The Chancellor has targeted 2.5% growth and to support this has announced the creation of investment zones, offering substantial tax breaks for businesses
The government will work with the devolved administrations and local partners to introduce investment zones across the UK. These areas are designed to drive growth and encourage investment in housing.
Areas with investment zones will benefit from tax incentives, planning liberalisation, and wider support for the local economy.
Specified sites in England will benefit from a range of time-limited tax incentives over 10 years.
The tax incentives under consideration are:
• business rates – 100% relief from business rates on newly occupied business premises, and certain existing businesses where they expand in English investment zone tax sites. Councils hosting Investment Zones will receive 100% of the business rates growth in designated sites above an agreed baseline for 25 years;
• enhanced capital allowance – 100% first year allowance for companies’ qualifying expenditure on plant and machinery assets for use in tax sites; and
• enhanced structures and buildings allowance – accelerated relief to allow businesses to reduce their taxable profits by 20% of the cost of qualifying non-residential investment per year, relieving 100% of their cost of investment over five years;
• employer National Insurance contributions relief – zero-rate employer NICs on salaries of any new employee working in the tax site for at least 60% of their time, on earnings up to £50,270 per year, with employer NICs being charged at the usual rate above this level; and
• stamp duty land tax – a full SDLT relief for land and buildings bought for use or development for commercial purposes, and for purchases of land or buildings for new residential development.

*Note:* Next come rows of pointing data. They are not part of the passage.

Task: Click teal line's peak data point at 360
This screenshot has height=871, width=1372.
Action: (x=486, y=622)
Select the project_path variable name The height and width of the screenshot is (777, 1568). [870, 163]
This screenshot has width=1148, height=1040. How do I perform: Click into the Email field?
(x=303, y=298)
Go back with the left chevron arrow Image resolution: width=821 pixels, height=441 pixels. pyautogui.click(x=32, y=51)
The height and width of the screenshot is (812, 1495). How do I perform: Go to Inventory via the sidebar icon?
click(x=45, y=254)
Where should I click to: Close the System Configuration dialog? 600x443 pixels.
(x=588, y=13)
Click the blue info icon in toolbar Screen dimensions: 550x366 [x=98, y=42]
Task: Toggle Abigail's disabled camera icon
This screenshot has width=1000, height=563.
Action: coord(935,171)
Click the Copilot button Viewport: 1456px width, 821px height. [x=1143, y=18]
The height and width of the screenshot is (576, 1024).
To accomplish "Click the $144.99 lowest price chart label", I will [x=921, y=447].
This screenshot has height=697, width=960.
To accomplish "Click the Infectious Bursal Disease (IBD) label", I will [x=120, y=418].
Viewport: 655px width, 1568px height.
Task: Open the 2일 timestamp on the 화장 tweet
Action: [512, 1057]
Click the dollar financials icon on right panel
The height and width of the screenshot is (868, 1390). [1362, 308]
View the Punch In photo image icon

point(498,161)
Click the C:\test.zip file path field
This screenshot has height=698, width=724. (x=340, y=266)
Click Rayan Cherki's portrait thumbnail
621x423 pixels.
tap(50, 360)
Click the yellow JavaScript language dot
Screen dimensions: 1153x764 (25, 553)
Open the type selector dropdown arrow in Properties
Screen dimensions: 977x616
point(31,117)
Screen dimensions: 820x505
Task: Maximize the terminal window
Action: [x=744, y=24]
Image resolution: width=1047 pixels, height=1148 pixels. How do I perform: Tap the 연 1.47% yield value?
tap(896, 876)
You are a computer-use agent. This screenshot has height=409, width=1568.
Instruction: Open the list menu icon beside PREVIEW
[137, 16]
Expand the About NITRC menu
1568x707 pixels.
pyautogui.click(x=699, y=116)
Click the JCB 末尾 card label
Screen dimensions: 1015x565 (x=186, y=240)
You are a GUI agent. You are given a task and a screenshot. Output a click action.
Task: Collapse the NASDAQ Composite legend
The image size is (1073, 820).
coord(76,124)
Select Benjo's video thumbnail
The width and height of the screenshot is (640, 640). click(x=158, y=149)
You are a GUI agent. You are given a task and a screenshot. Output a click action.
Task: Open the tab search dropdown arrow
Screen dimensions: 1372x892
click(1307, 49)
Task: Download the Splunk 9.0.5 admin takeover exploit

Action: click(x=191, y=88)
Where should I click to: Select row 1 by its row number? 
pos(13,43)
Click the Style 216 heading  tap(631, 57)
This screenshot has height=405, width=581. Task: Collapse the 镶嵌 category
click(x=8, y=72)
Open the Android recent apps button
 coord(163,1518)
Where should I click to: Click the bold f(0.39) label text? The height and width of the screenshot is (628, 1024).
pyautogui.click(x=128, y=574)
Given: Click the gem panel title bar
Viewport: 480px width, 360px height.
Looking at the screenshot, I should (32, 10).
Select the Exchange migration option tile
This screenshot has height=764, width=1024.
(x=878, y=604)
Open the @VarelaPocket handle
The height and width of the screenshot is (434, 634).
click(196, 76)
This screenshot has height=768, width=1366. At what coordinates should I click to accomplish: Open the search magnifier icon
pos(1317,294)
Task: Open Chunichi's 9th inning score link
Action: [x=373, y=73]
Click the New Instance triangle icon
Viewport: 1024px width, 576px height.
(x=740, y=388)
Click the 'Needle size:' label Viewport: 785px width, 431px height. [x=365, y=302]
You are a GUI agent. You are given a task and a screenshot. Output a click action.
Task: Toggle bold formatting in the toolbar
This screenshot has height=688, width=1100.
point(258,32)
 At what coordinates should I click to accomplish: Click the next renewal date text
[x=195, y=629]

Nimesh Shah, CEO at Blick Rothenberg said: ‘The government wanted to ‘turbo charge’ its levelling-up agenda through the creation of tax advantaged investment zones around the country – 100% business rates relief, full stamp duty relief, zero employer’s National Insurance for a worker earning up to the basic rate and uncapped first year capital allowances and enhanced buildings allowance relief. The evidence of success of such enterprise zones will only be known when they eventually come live (if they do at all).’
Matthew Hodkin, tax partner at Norton Rose Fulbright, said: ‘The creation of new investment zones has the potential to generate investment in those areas in a similar way to the enterprise zones of the 1980s.
‘While the value of accelerated tax depreciation for start-up businesses can be questionable if the business is not yet profit-making, exemptions from employers’ National Insurance contributions and business rates will have real cash value.’
The government is in early discussions with 38 local authorities who have already expressed an initial interest in having a clearly designated, specific site within their area.
The scheme will also be available in Scotland, Wales and Northern Ireland, and plans to work in partnership with the devolved administrations and local partners to achieve this.
The freeport scheme will not be affected by the development of investment zones, the government said.